Testo estratto
Quando un mio zio, amicissimo del presidente Abbruzzese, mi portò per la prima volta allo stadio, il «della Vittoria» aveva poco più di due anni. Era stato, infatti, inaugurato il 6 settembre 1934 da Mussolini e la prima partita giocata dal Bari risaliva al 16 dicembre 1934, in serie B.
Frequentavo le elementari ed eravamo in piene vacanze natalizie 1936. Durante le feste, fra il «capitone» della Vigilia ed il cenone di S. Silvestro, a tavola l’argomento era stato uno solo: il Bari. Un Bari che aveva già 29 anni di vita (fondato la sera del 15 gennaio 1908 mentre l’atto costitutivo era stato steso 1’11 aprile 1908) e che da nove campionati era vissuto fra serie B e serie A dopo la fusione con l’Ideale avvenuta il 27 febbraio 1928.
I miei zii con mio padre, raccontavano delle imprese di «Faele» Costantino, detto il «reuccio», ritenuto la migliore ala destra del mondo. Aveva giocato in nazionale A nonostante militasse in B col Bari ed all’anagrafe fosse un uomo del sud. Ventitre partite con la maglia azzurra ed otto gol segnati, costituivano il fiore all’occhiello per questo eccezionale giocatore che Bari ed i baresi non scorderanno mai.
Costantino, però, era stato alcuni anni anche alla Roma, ceduto dal Bari nel 1930, per questione di «cassetta», al prezzo di 100 mila lire, cifra da capogiro per l’epoca.
Era ritornato nel 1935 quando noi «figli della lupa» marciavamo cantando «faccetta nera» e l’Italia sognava un posto al sole, per un «impero» da conquistare in Africa Orientale.
Costantino era tornato anche perché il Bari era rientrato, dopo due anni, in serie A. Una serie A perduta nel 1933 e durata due stagioni durante le quali si erano distinti giocatori di valore come Dario Gay, Renzino Paradiso, Antonio Bisigato, Luigi Giuliani e poi ancora Bodini, Massiglia, Ballerio, Antonicich italianizzato in Antonelli, i portieri Zamberletti, Cubi e Casirago e successivamente Frossi, Giacobbe e Marchionneschi.
Il ritorno di Costantino coincideva con la più lunga serie d’imbattibilità del Bari in serie A: 9 partite utili consecutive dalla «settima» alla «quindicesima» per 15 punti (2 per vittoria) ottenuti dal 10 novembre 1935 al 12 gennaio 1936 e con 5 vittorie di seguito. Un’impresa di primo piano, per una «provinciale» come il Bari, ribattezzata prima «squadra fenomeno» e poi «la pattuglia dei senza paura» e con un giovane presidente alla guida: Giovanni Di Cagno Abbrescia.

Estratto della fonte
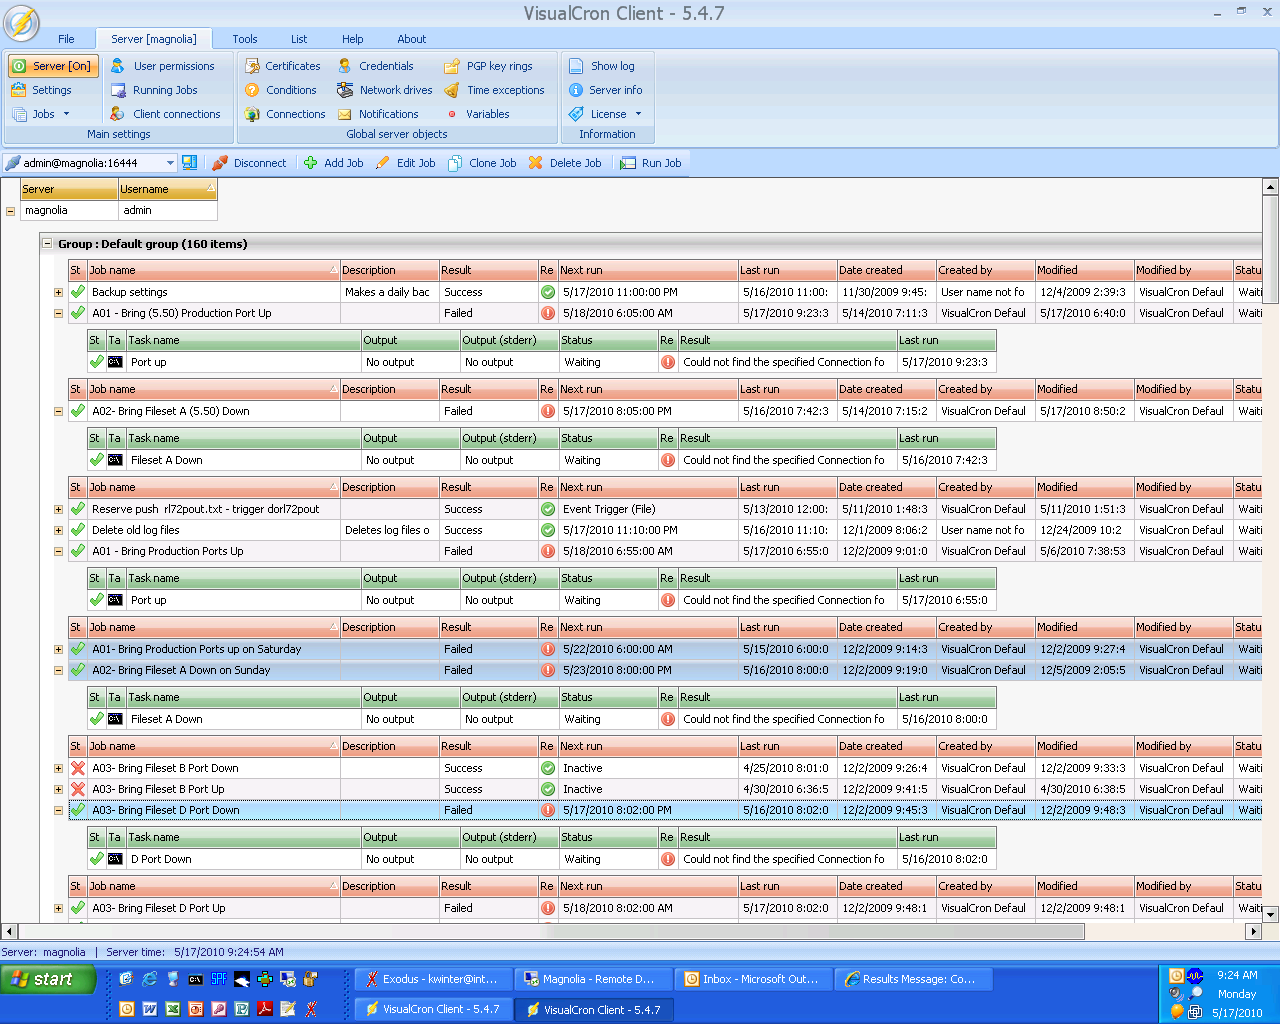Expand the Backup settings job row
Image resolution: width=1280 pixels, height=1024 pixels.
[x=58, y=293]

Compiti da svolgere
[a] Copia dal racconto sul Bari il passo che comincia con "Costantino, però, era" e termina con "capogiro per l’epoca.".
[b] Elenca tutti i portieri nominati nel racconto sul Bari.
[c] Scrivi il seguito del racconto sul Bari, partendo subito dopo l'ultima frase riportata.

Risposte
[a]
Costantino, però, era stato alcuni anni anche alla Roma, ceduto dal Bari nel 1930, per questione di «cassetta», al prezzo di 100 mila lire, cifra da capogiro per l’epoca.

[b] Zamberletti, Cubi, Casirago

[c]
Era stato proprio questo sorprendente «boom» a riscaldare i tifosi e a farli accorrere in maggior numero allo stadio che, con i suoi collaudati 44 mila posti, era troppo grande per una folla ancora troppo modesta.
Passato alla presidenza del Bari Peppino Abbruzzese di Bitetto (primo presidente del Bari non nativo del capoluogo), la squadra si presentava ricca di nomi prestigio si: non c’era soltanto l’idolo Costantino, ma c’erano Ferraris IV (28 volte azzurro e campione del mondo 1934), Marini e Setti, due terzini subito «prelevati» da società del nord, Braga, Giacobbe, Brossi, Ferrero, Loetti, Violi ed i giovani baresi autentici: Capocasale, Fusco, Caldarulo, Dentuti, Alfonso, Rossini e Cesarino Grossi.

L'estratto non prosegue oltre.